• [EXCERPTED DATA]
=== Begin Enclosure ===
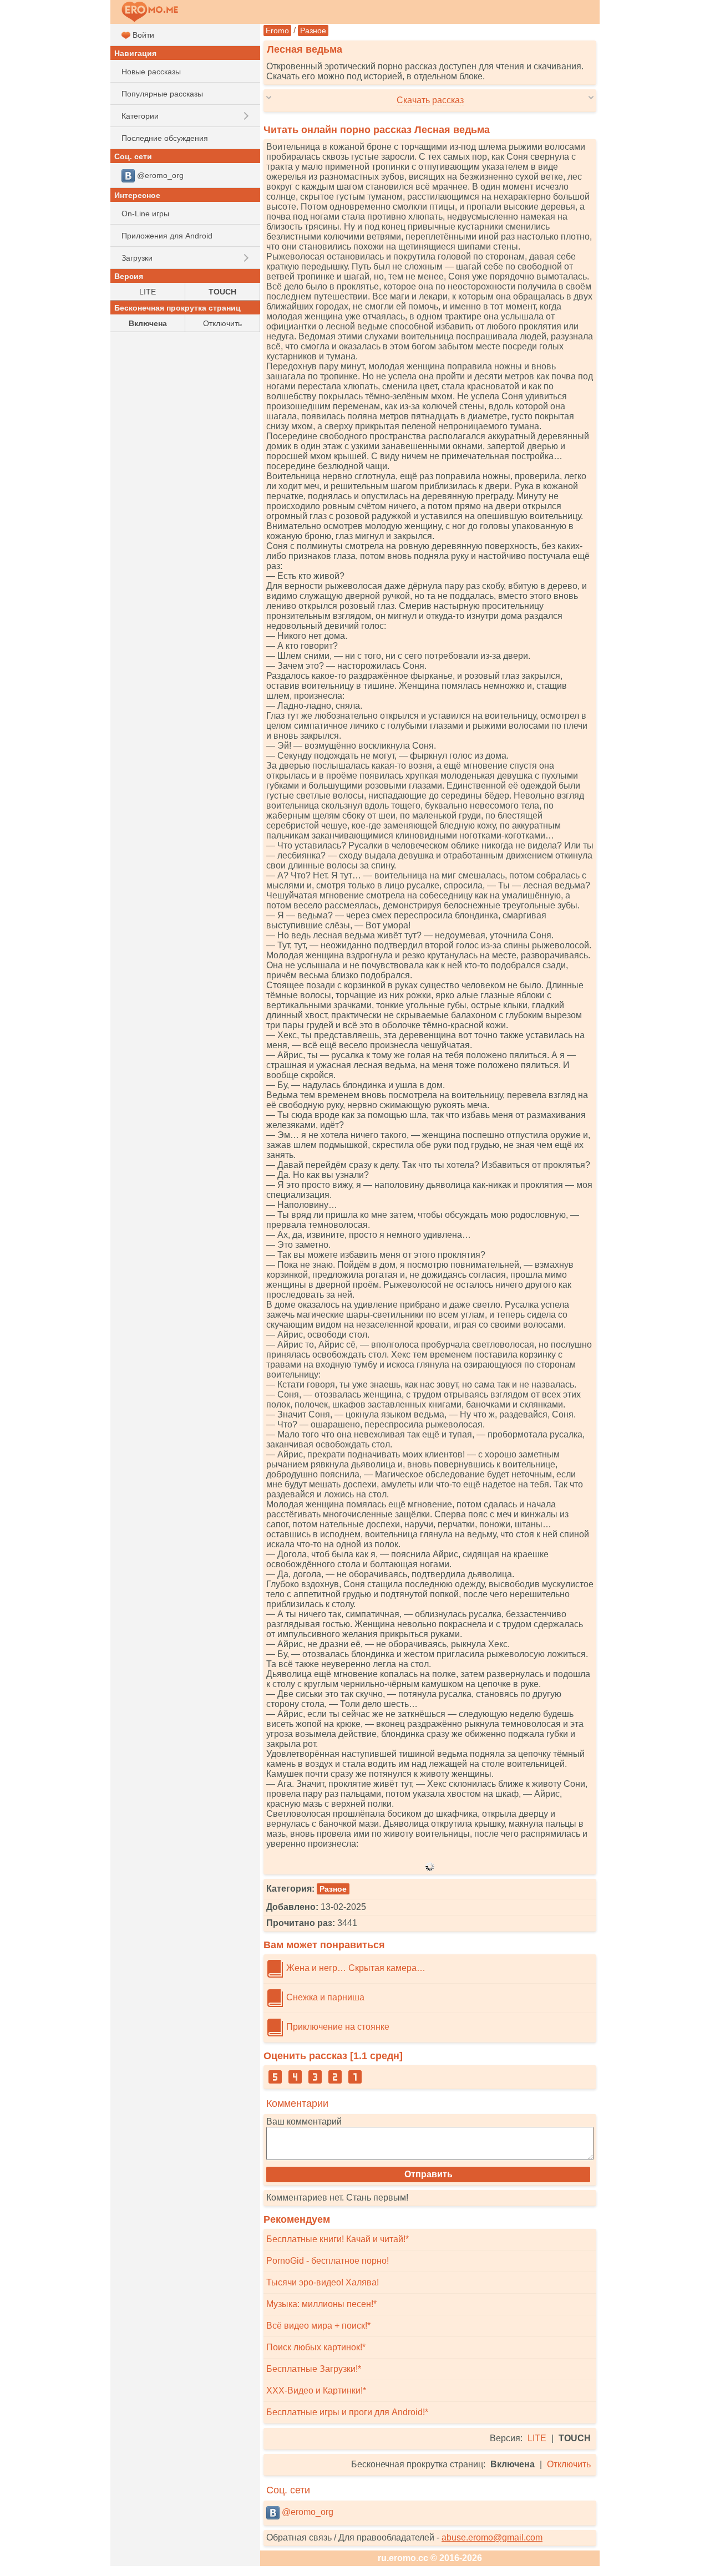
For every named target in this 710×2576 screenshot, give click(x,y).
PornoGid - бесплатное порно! (327, 2260)
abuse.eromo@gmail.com (492, 2537)
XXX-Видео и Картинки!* (316, 2390)
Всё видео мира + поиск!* (318, 2325)
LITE (537, 2438)
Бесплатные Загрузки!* (313, 2369)
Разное (313, 30)
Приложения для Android (166, 235)
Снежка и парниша (324, 1997)
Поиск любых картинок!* (316, 2347)
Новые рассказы (151, 71)
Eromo (277, 30)
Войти (142, 35)
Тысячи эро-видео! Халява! (322, 2282)
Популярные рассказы (162, 93)
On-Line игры (145, 213)
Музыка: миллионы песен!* (321, 2304)
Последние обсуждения (164, 138)
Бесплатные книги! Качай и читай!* (337, 2239)
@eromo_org (306, 2512)
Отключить (569, 2464)
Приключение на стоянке (336, 2026)
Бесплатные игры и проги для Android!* (347, 2412)
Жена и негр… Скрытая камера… (354, 1968)
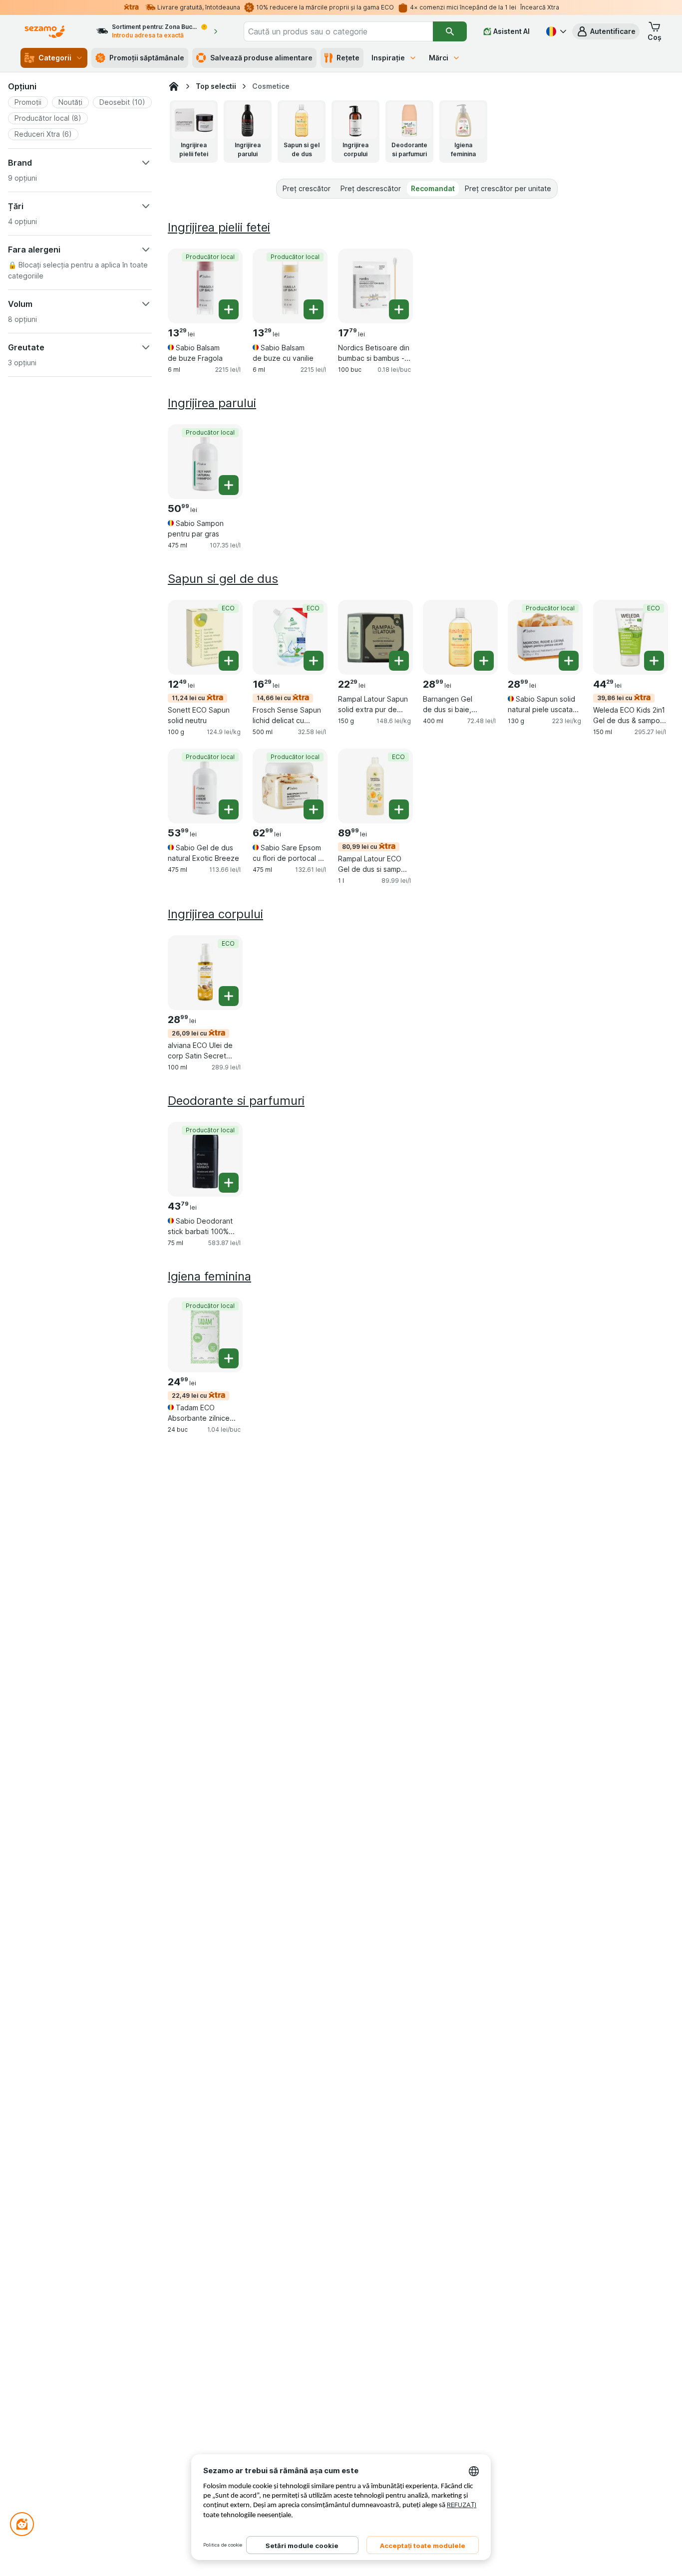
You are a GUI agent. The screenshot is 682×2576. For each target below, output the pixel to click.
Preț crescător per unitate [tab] (508, 188)
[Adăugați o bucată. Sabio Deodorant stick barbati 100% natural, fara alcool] (229, 1183)
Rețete (348, 57)
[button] (606, 31)
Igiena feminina (209, 1276)
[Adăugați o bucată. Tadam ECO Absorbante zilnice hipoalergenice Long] (229, 1358)
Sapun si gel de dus (223, 578)
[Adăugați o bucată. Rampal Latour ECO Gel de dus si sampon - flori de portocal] (399, 809)
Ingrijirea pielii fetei (219, 227)
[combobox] (338, 31)
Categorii (54, 57)
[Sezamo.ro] (174, 86)
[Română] (555, 31)
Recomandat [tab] (433, 188)
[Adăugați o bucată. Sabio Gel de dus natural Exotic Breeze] (229, 809)
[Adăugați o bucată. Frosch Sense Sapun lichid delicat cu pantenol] (314, 661)
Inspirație (388, 57)
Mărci (438, 57)
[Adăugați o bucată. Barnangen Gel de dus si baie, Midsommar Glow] (484, 661)
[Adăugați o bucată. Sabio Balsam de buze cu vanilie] (314, 309)
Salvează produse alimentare (261, 57)
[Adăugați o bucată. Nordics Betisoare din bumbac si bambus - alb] (399, 309)
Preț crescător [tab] (307, 188)
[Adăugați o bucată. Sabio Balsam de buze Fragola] (229, 309)
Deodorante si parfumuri (236, 1100)
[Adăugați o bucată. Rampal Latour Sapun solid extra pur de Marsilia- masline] (399, 661)
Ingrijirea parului (212, 403)
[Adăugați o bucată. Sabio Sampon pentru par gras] (229, 485)
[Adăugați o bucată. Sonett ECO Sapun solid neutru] (229, 661)
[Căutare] (450, 31)
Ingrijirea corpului (215, 914)
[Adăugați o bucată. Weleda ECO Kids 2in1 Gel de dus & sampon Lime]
=== End Enclosure ===
• [ASSIGNMENT] Copy exactly, and only, the lines from the first entry through the line holding "Войти (142, 35)", both ends included, leaving out every picture.

• [SOLUTION TO THE PROBLEM]
For every named target in this 710×2576 screenshot, give click(x,y).
PornoGid - бесплатное порно! (327, 2260)
abuse.eromo@gmail.com (492, 2537)
XXX-Видео и Картинки!* (316, 2390)
Всё видео мира + поиск!* (318, 2325)
LITE (537, 2438)
Бесплатные Загрузки!* (313, 2369)
Разное (313, 30)
Приложения для Android (166, 235)
Снежка и парниша (324, 1997)
Поиск любых картинок!* (316, 2347)
Новые рассказы (151, 71)
Eromo (277, 30)
Войти (142, 35)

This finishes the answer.